» **What the task requires**
Within the records below, reproduce without change the lines from the line that has "Image resolution: width=600" through the line that has "Switch to the", and only those.

[Source material — start]

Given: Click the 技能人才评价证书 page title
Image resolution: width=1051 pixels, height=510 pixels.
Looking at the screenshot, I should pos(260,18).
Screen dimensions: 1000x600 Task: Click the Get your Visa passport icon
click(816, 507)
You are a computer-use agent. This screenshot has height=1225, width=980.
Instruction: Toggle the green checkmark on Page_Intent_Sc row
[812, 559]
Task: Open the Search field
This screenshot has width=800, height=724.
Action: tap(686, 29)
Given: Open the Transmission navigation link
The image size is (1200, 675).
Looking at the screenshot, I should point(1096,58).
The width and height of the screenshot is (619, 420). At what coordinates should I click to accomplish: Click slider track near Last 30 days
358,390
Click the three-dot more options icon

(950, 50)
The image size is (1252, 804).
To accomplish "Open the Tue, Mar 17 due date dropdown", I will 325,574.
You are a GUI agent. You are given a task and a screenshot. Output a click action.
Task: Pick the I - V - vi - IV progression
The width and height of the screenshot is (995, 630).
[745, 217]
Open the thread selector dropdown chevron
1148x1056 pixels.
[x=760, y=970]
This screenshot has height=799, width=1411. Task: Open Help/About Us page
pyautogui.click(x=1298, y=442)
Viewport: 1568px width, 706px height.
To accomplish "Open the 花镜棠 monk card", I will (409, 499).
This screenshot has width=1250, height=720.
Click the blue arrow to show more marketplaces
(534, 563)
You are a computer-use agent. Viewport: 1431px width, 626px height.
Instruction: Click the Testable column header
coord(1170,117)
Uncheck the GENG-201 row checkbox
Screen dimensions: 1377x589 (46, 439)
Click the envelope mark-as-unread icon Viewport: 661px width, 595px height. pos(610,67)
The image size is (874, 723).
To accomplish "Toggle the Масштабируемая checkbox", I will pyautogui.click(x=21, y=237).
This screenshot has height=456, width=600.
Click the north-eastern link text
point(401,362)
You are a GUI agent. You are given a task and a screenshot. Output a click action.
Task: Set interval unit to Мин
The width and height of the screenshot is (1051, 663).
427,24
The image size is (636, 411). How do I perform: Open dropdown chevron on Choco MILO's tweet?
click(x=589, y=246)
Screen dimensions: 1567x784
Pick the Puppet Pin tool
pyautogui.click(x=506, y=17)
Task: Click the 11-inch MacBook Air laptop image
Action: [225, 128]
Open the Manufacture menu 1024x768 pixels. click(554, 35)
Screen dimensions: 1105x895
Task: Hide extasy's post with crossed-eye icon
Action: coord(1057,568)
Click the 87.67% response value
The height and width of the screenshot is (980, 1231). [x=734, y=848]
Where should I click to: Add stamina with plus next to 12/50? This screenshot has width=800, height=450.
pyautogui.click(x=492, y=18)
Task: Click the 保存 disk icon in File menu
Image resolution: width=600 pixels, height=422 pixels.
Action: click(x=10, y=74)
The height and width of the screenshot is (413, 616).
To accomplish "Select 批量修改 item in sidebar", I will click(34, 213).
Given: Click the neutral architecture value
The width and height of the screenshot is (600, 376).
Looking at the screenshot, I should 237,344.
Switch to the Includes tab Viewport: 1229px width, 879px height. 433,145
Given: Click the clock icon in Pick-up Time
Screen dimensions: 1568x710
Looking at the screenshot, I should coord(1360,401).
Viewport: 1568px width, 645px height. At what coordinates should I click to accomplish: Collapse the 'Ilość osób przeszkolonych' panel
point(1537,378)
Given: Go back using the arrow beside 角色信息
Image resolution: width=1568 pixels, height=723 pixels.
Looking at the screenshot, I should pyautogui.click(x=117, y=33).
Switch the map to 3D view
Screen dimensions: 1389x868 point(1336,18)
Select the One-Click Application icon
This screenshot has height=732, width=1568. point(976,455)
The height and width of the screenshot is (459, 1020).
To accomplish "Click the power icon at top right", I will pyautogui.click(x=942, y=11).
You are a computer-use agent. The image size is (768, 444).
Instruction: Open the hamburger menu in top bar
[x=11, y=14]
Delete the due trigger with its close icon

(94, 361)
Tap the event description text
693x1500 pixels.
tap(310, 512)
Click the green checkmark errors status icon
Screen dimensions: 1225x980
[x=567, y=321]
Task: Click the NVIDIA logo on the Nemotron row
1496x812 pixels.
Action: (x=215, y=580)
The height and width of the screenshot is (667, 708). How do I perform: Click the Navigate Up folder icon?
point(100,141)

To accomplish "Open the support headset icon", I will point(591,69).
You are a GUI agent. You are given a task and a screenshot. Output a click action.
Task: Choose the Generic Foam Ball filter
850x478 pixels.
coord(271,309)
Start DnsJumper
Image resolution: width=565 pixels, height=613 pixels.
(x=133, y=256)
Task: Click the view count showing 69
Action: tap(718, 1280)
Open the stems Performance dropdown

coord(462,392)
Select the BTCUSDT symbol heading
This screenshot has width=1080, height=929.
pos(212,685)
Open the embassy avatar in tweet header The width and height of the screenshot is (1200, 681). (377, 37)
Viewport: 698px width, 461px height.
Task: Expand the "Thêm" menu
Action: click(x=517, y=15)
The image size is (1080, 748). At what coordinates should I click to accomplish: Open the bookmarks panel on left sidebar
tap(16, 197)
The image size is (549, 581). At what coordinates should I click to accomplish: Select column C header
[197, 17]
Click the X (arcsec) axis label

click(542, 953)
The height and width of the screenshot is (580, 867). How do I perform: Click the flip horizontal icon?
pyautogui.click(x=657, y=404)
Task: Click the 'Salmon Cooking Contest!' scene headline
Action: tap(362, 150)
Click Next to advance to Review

[Source material — finish]

» **Task response**
Image resolution: width=600 pixels, height=422 pixels.
Action: click(x=10, y=74)
The height and width of the screenshot is (413, 616).
To accomplish "Select 批量修改 item in sidebar", I will click(34, 213).
Given: Click the neutral architecture value
The width and height of the screenshot is (600, 376).
Looking at the screenshot, I should 237,344.
Switch to the Includes tab Viewport: 1229px width, 879px height. 433,145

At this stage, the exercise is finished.